### EXERCISE
Only the number is requested. Tally the lines of the data that hold the string "will".

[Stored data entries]
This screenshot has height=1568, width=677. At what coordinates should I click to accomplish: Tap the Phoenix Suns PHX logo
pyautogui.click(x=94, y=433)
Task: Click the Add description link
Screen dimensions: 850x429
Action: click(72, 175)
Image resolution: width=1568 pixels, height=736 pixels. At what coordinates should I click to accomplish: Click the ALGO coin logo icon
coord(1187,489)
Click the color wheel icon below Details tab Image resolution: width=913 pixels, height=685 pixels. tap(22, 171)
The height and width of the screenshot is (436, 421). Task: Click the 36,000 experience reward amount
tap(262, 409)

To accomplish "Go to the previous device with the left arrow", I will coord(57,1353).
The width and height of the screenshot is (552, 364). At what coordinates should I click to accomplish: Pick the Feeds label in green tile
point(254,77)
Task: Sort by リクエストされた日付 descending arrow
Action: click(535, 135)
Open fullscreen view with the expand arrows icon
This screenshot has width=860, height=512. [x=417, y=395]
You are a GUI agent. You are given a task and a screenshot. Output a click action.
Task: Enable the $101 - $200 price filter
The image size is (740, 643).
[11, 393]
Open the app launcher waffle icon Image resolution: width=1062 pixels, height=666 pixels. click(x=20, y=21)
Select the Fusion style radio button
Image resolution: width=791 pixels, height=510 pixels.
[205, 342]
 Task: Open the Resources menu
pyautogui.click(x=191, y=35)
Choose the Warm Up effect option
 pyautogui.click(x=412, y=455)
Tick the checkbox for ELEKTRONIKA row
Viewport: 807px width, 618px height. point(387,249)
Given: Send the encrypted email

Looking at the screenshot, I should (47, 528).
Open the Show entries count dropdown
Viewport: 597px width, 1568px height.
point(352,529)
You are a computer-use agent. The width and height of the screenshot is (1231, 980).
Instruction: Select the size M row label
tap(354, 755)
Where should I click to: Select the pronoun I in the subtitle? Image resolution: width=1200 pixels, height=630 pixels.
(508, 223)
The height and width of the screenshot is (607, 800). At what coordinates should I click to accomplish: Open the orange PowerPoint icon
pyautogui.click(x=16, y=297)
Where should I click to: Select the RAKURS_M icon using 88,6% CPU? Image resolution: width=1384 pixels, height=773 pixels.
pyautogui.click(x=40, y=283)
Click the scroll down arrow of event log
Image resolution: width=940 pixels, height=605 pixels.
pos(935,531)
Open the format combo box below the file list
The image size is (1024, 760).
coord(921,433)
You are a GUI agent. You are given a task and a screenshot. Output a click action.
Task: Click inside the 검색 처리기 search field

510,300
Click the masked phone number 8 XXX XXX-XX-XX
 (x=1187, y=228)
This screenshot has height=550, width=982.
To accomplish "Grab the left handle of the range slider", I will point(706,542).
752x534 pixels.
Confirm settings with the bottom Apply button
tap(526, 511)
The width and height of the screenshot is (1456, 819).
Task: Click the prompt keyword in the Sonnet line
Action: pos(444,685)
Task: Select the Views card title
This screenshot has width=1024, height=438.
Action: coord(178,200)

### RESPONSE TO THIS TASK
2